| Prompt |
Please transcribe every entry below exactly as written.

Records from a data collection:
+ + + + +

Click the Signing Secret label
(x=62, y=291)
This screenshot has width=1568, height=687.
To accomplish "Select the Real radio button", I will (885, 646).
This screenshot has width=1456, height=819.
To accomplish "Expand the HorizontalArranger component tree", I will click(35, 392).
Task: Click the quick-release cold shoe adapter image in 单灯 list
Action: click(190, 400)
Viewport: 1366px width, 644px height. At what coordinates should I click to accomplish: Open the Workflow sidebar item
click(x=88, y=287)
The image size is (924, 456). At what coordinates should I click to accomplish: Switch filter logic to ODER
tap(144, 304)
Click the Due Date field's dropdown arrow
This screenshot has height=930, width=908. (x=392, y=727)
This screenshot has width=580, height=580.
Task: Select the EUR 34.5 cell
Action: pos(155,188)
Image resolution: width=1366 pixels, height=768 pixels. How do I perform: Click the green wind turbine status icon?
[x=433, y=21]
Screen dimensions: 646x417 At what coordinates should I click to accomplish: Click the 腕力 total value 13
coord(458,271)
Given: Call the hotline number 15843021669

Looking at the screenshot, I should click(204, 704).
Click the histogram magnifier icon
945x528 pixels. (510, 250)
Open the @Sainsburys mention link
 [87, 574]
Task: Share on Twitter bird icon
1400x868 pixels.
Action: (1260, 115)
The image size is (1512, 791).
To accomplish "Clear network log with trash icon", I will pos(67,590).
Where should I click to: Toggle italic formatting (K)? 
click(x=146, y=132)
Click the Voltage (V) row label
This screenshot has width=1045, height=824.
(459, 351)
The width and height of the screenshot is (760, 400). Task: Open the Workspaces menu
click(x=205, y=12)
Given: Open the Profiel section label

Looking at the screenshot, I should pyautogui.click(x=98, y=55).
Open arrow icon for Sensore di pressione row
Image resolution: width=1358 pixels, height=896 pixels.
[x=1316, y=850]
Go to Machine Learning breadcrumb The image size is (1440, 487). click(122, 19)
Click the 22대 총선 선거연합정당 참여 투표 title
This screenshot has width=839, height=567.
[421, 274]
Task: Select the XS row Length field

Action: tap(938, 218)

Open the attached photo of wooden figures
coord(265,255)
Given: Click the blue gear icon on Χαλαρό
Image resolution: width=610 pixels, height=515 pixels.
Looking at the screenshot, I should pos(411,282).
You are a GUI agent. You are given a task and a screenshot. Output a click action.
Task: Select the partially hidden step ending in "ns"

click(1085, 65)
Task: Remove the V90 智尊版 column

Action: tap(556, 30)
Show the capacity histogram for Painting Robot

+ + + + +

| Task result |
Click the Signing Secret label
(x=62, y=291)
This screenshot has width=1568, height=687.
To accomplish "Select the Real radio button", I will (885, 646).
This screenshot has width=1456, height=819.
To accomplish "Expand the HorizontalArranger component tree", I will click(35, 392).
Task: Click the quick-release cold shoe adapter image in 单灯 list
Action: click(190, 400)
Viewport: 1366px width, 644px height. At what coordinates should I click to accomplish: Open the Workflow sidebar item
click(x=88, y=287)
The image size is (924, 456). At what coordinates should I click to accomplish: Switch filter logic to ODER
tap(144, 304)
Click the Due Date field's dropdown arrow
This screenshot has height=930, width=908. (x=392, y=727)
This screenshot has width=580, height=580.
Task: Select the EUR 34.5 cell
Action: pos(155,188)
Image resolution: width=1366 pixels, height=768 pixels. How do I perform: Click the green wind turbine status icon?
[x=433, y=21]
Screen dimensions: 646x417 At what coordinates should I click to accomplish: Click the 腕力 total value 13
coord(458,271)
Given: Call the hotline number 15843021669

Looking at the screenshot, I should click(204, 704).
Click the histogram magnifier icon
945x528 pixels. (510, 250)
Open the @Sainsburys mention link
 [87, 574]
Task: Share on Twitter bird icon
1400x868 pixels.
Action: (1260, 115)
The image size is (1512, 791).
To accomplish "Clear network log with trash icon", I will pos(67,590).
Where should I click to: Toggle italic formatting (K)? 
click(x=146, y=132)
Click the Voltage (V) row label
This screenshot has width=1045, height=824.
(459, 351)
The width and height of the screenshot is (760, 400). Task: Open the Workspaces menu
click(x=205, y=12)
Given: Open the Profiel section label

Looking at the screenshot, I should pyautogui.click(x=98, y=55).
Open arrow icon for Sensore di pressione row
Image resolution: width=1358 pixels, height=896 pixels.
[x=1316, y=850]
Go to Machine Learning breadcrumb The image size is (1440, 487). click(122, 19)
Click the 22대 총선 선거연합정당 참여 투표 title
This screenshot has width=839, height=567.
[421, 274]
Task: Select the XS row Length field

Action: tap(938, 218)

Open the attached photo of wooden figures
coord(265,255)
Given: Click the blue gear icon on Χαλαρό
Image resolution: width=610 pixels, height=515 pixels.
Looking at the screenshot, I should pos(411,282).
You are a GUI agent. You are given a task and a screenshot. Output a click action.
Task: Select the partially hidden step ending in "ns"

click(1085, 65)
Task: Remove the V90 智尊版 column

Action: tap(556, 30)
Show the capacity histogram for Painting Robot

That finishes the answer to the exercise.